* **Records for the task**:
-------
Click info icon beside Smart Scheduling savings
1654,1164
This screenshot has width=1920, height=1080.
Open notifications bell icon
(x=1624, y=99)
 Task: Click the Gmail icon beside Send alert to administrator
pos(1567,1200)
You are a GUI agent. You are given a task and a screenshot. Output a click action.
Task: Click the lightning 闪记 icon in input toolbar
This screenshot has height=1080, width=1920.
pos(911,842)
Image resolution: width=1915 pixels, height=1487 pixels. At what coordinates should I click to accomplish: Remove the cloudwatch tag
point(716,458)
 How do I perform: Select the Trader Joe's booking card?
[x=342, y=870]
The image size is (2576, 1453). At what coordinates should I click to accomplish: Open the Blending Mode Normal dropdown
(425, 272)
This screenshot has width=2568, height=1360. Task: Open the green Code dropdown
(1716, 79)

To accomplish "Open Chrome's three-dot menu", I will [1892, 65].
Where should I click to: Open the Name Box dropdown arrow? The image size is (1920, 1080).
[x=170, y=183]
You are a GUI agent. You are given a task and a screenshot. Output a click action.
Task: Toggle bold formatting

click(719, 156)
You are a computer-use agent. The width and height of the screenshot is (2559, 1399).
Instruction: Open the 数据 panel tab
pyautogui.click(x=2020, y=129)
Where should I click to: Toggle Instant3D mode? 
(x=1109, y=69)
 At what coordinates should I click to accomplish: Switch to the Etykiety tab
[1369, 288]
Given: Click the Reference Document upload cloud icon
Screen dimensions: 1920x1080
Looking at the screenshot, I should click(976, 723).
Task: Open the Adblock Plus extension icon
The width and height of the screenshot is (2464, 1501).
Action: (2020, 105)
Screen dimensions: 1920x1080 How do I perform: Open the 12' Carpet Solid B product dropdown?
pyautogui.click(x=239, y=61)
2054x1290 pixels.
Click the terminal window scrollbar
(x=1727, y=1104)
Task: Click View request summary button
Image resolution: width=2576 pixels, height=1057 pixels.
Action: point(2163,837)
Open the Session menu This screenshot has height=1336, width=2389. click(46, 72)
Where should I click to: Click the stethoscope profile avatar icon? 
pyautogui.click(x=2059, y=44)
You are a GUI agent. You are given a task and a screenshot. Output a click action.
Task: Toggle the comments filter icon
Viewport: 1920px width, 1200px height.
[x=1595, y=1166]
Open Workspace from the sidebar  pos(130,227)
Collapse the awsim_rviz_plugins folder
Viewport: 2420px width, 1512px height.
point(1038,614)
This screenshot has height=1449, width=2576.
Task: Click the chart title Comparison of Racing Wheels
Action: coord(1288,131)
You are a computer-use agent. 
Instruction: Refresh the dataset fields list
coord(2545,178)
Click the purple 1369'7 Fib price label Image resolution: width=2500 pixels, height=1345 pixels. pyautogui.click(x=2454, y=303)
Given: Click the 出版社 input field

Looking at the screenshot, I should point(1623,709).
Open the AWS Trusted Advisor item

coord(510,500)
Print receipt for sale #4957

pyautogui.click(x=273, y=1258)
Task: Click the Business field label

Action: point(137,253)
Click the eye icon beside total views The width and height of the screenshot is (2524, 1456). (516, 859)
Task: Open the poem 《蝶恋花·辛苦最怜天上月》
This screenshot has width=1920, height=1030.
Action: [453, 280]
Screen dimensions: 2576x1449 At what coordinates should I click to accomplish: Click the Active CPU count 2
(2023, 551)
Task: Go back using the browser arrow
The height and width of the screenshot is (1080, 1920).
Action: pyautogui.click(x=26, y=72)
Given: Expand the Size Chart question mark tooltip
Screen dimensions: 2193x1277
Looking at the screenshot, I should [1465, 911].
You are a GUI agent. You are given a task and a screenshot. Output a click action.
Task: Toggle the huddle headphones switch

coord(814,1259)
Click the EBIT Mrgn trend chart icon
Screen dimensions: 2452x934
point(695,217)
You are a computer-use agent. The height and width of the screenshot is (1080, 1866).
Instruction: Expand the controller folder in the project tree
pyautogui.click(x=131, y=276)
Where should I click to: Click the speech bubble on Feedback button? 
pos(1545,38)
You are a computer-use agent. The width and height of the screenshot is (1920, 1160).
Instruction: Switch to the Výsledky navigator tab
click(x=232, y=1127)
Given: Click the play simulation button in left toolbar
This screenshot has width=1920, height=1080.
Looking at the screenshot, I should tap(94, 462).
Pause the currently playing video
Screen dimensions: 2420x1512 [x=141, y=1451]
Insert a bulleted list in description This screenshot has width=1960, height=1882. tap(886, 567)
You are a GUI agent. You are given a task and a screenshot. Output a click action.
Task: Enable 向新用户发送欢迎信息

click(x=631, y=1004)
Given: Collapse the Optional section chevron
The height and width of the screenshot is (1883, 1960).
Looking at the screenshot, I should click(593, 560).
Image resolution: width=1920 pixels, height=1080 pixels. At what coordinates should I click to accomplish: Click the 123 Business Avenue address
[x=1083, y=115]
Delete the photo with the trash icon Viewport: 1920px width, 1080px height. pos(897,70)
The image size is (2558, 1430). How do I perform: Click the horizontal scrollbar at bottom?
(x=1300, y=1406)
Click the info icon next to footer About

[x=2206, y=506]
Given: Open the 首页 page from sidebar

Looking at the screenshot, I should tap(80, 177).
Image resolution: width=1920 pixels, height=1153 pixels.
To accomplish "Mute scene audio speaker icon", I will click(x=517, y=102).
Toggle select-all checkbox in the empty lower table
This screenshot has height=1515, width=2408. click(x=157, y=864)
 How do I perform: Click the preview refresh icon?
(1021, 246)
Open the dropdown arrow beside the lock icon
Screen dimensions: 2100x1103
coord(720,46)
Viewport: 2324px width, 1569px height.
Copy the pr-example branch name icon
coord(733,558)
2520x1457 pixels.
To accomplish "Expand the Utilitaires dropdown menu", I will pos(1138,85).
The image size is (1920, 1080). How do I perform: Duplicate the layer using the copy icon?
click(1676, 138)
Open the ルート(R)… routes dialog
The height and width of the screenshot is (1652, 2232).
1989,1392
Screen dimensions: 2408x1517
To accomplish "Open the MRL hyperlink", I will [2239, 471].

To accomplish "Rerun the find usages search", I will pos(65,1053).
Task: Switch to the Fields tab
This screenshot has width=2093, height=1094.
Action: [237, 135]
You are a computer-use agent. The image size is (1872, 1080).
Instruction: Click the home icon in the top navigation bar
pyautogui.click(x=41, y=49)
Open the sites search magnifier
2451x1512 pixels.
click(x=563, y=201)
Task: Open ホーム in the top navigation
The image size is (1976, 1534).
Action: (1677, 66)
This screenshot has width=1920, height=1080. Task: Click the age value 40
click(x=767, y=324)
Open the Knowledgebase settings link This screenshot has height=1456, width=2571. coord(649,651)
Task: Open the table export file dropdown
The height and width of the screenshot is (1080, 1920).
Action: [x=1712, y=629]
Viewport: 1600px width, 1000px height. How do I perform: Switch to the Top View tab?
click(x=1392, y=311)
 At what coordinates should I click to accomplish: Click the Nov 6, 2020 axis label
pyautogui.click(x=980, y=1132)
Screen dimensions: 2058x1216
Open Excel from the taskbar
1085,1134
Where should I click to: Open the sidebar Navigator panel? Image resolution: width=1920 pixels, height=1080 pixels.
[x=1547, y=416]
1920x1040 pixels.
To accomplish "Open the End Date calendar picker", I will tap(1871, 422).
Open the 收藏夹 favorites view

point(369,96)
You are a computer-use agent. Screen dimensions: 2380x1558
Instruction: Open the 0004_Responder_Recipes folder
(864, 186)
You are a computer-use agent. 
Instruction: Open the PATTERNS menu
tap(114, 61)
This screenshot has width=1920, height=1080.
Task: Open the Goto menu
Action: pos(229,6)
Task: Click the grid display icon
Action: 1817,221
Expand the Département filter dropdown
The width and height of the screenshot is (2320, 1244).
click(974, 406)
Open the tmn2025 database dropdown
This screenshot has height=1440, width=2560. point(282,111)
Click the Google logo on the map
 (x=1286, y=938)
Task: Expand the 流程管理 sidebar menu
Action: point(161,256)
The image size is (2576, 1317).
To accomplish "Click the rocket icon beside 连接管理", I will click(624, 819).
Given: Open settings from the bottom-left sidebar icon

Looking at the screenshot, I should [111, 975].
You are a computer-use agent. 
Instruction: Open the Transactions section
-------
* **Requirement**: In the material above, find each line that contains the word "toolbar", and select it.

* **Exercise answer**:
Task: Click the lightning 闪记 icon in input toolbar
Given: Click the play simulation button in left toolbar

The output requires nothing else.